- **Problem details**
Print verbatim the section of the items that opens with the line containing "Task: Open the" and closes with the line containing "Viewport: 1309px width, 736px height.", including both of those lines and nothing else.

- **Input material**
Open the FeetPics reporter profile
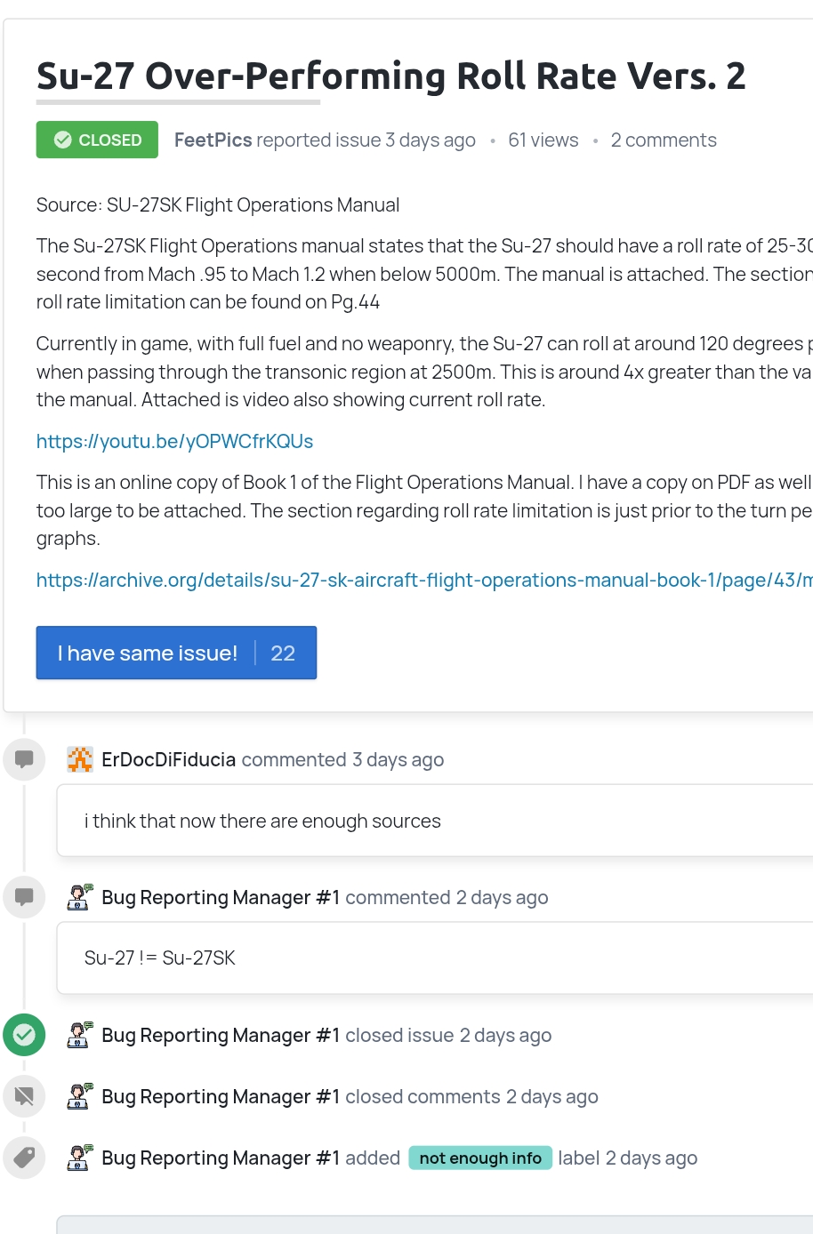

--

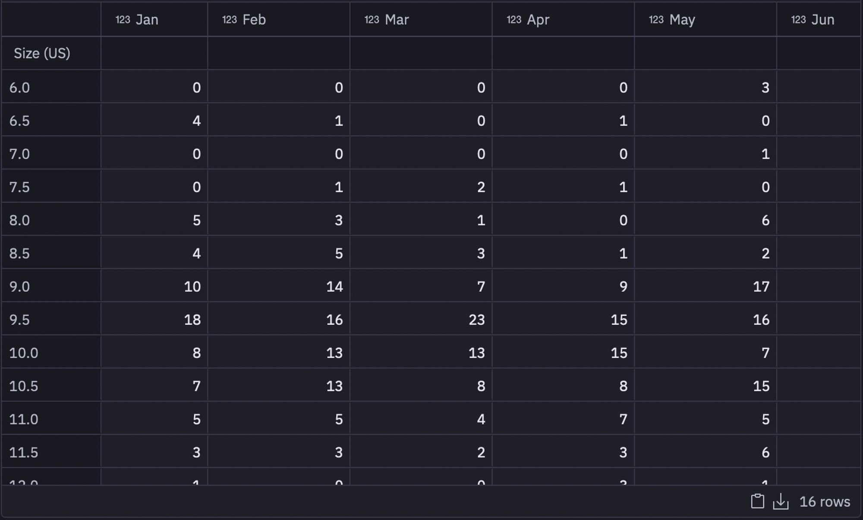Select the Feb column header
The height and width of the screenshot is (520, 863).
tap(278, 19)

* * *

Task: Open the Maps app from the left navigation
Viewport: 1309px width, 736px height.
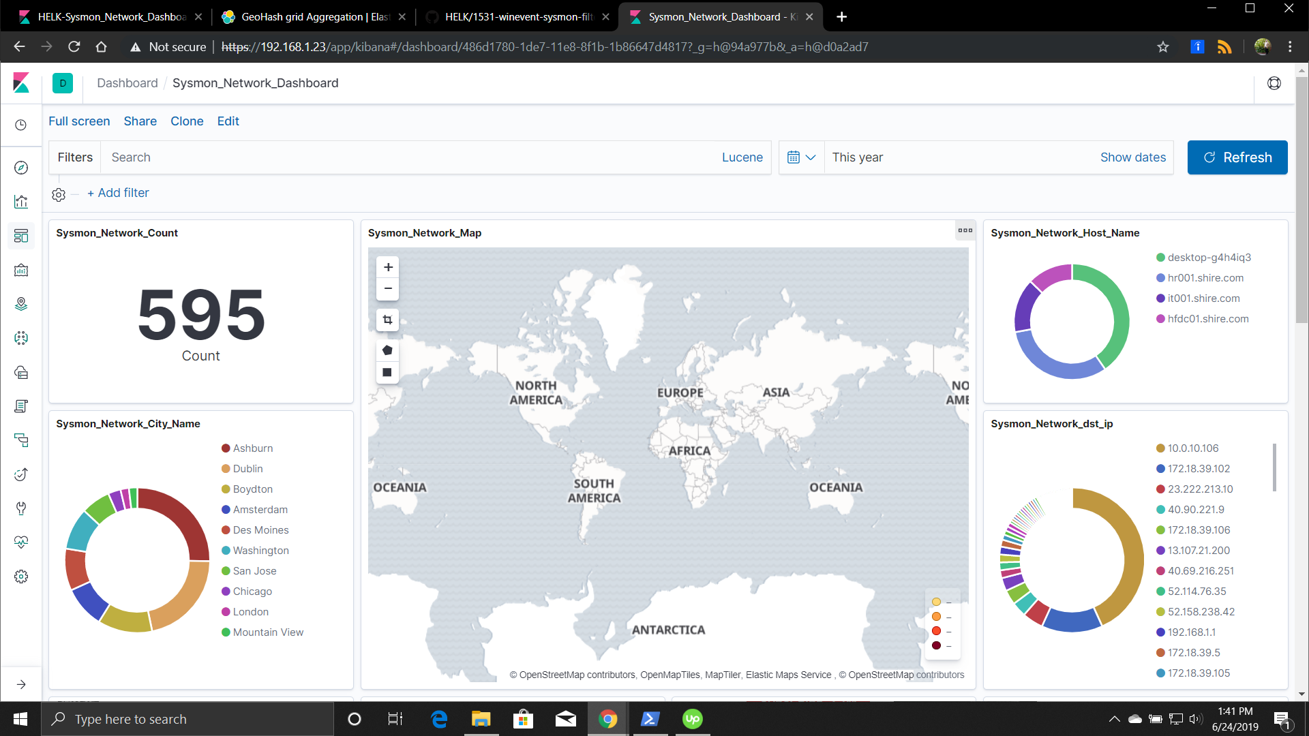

- **Task result**
Task: Open the Maps app from the left navigation
Viewport: 1309px width, 736px height.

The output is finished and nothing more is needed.